The real issue in having a good website for coaches and anyone else who counts as a purpose-driven entrepreneur is having the correct information on it and shared in way that makes it a website that converts. This means the messaging is correct and the way it's all put together psychologically pulls someone toward you. Now before you get all "I don't want my marketing to manipulate or trick people" that's not what I'm saying.
This is about your website being pulled together enough that it's attractive to another, or draws the right person toward you. If you've ever dressed up, worked out, or put on make-up to enhance the "already great on the inside" person that you are so that the right person might ask you out, then you're already doing this in your personal life.

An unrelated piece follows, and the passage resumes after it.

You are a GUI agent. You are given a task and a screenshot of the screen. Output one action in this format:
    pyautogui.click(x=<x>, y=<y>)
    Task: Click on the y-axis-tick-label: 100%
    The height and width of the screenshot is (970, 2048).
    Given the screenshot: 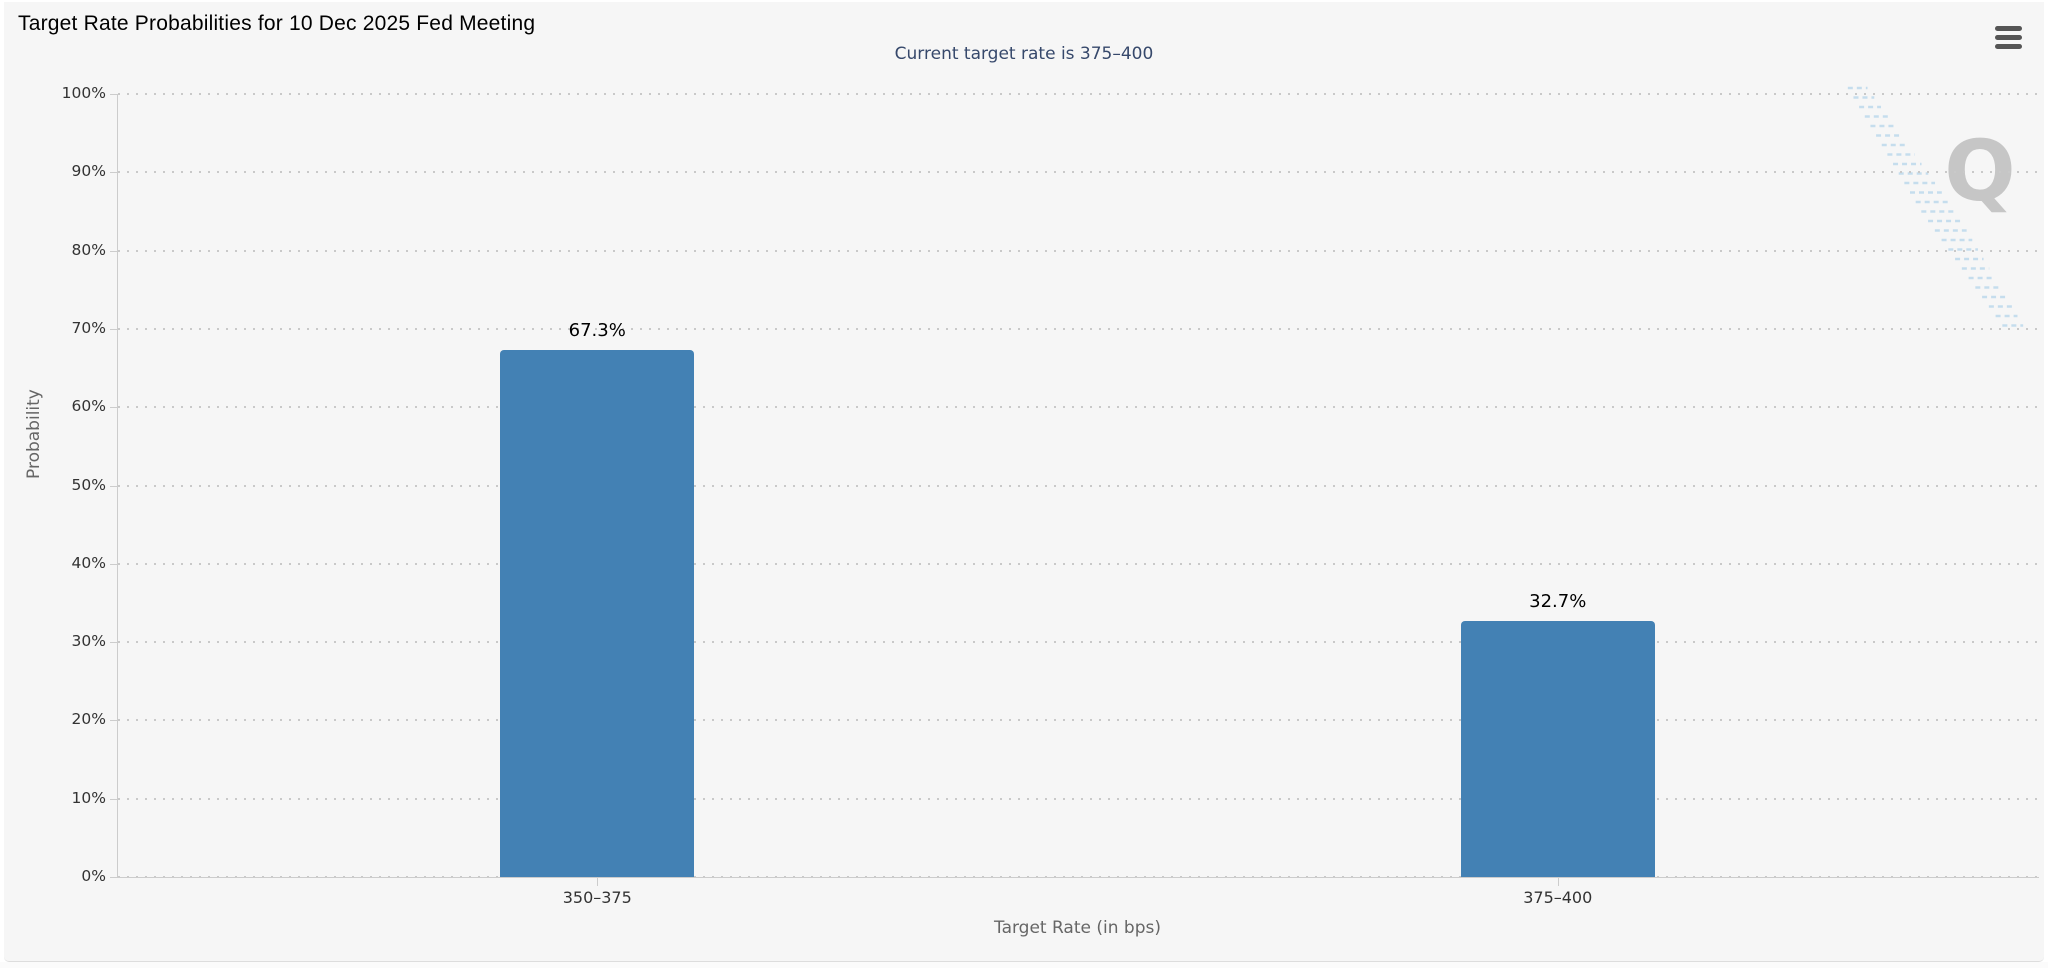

Your business life is the same. Your website is where you put it all together in a way that connects with the correct person and starts a relationship where you can both thrive.
How do you know if yours is set up to do this all-important job?
If you’ve had your website up for more than three months, have been getting visible during that time and aren’t getting consistent applications to speak to you about working together from it, then you don’t have the elements for a good website or are even close to having what makes a website great. In other words, you don’t have a website that converts.
If this is you, I urge you to fix this asap. Other than having sales conversations, this would move up to your number one top priority. Why? Because you can’t have a thriving business if no one is reaching out to work with you.
Constantly having to market yourself is exhausting and a quick way to burn out in your business. You want to have your marketing materials doing some of the work for you. That way your efforts to be visible get turned into a reach out.
I mean it’s no good if you are out getting visible and it’s not getting any response, am I right?!?